白黒のフィルムで撮影し、現像し、銀塩印画紙にプリントする、白黒写真のワークショップです。

このワークショップを始めたのは「表現技法として写真をきちんと解説したい」という理由からでした。写真はこれまでも多くの場所と機会で教えられてきましたが、実際には表現技法を整理して解説される機会は驚くほど稀でした。長い間、写真は芸術面と技術面が非常に混乱した形で指導されてきました。

その結果、フィルムを使う銀塩写真は、表現の可能性を十分に理解されずに忘れられようとしています。しかし逆にデジタルが主流になった今だからこそ、フィルム銀塩写真の可能性をニュートラルに話せるようになってきた面もあるように感じます。

このような理由から、私たちのワークショップはまず技術的な内容が中心になります。とはいえ、技術は表現に結びついてこそ「技法」としての意味があります。そのため、ワークショップの初回では好きな写真を持ってきてもらって、その写真の魅力を分析するということを行います。これがなかなか楽しいのですが、先日マリオ・ジャコメッリの作品を持ってきてくれた参加者がいました。以下、その参加者の方の言葉の要約です。

 

「この写真は神学を学ぶ学生たちを写したものです。私はこの写真に『純粋さ』というようなものを感じます。
 
ひとつは白と黒の強いコントラストに単純化された形状です。このシンプルな美しさが『純粋さ』を感じさせます。
 
もうひとつは、写真に写っているのが、雪の中で遊ぶ大学生たちだということです。
 
私は台湾出身で平地に雪が降るのを見たことがありませんでした。日本に留学に来た年、ある日大雪が降りました。朝起きたら一面に雪が積もっていました。部屋の窓を開けてそれを見た時、とても喜ばしい気持ちがしました。この写真に写っている学生たちは、そのような喜びの中で遊んでいます。これが私がこの写真から『純粋さ』を感じるもう一つの理由です。」

 

以前、私はマリオ・ジャコメッリの作品を美術館で観たことがありますが、それほど魅力を感じなかったように覚えています。それは単純化された画面は質感に乏しいように思えて、なぜ作家がこのような表現を選んだのか理解できなかったからです。

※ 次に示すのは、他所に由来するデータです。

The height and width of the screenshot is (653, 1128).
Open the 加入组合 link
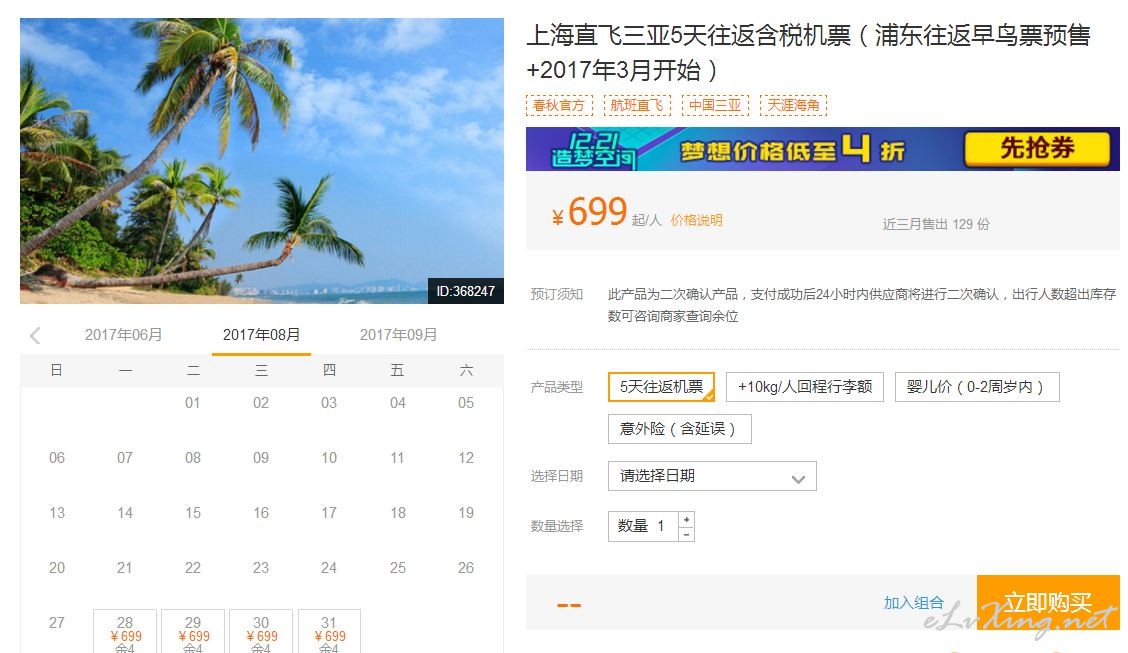click(914, 603)
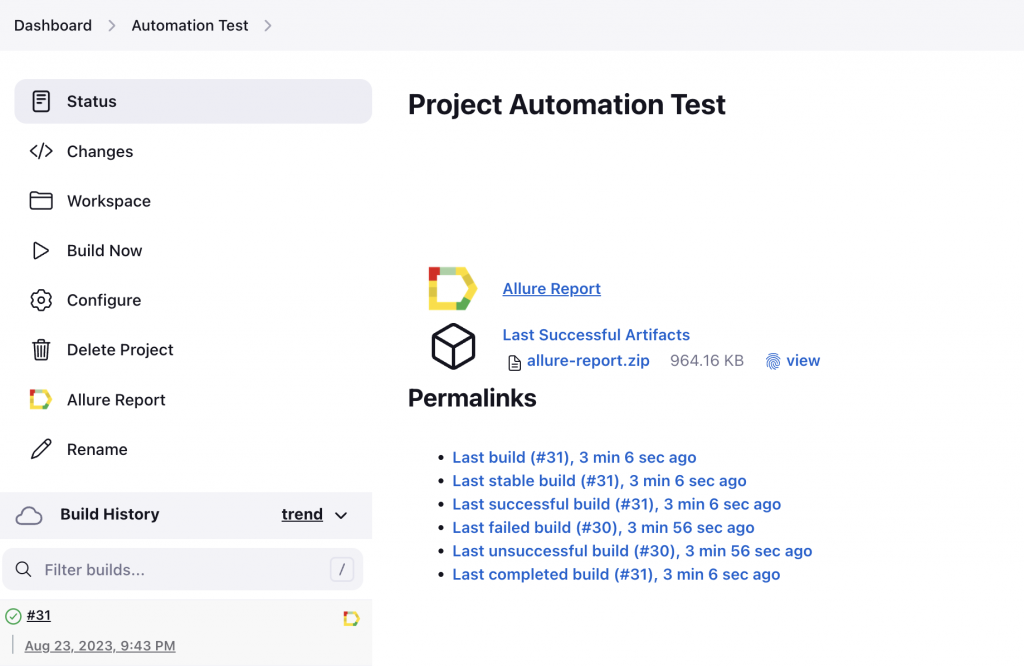Screen dimensions: 1024x666
Task: Click the fingerprint icon next to view
Action: (773, 361)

しかしこの参加者の言葉を聞いて初めて、このシンプルな形状の意味を理解することができました。私は今後、マリオ・ジャコメッリの作品を見るときには、必ずこの「純粋さ」を見るようになるだろうと思います。

写真は技術と芸術が重ね合わされたものです。

技術と芸術。それぞれを話すのに必要な言葉は、科学の言葉と詩の言葉です。私たちが作りたいのは、これらの言葉の違いに混乱することなく、写真の表現に近づいていけるような新しいワークショップです。これからも参加者の方と対話を重ねながら、一緒に試行錯誤を続けていきたいと思います。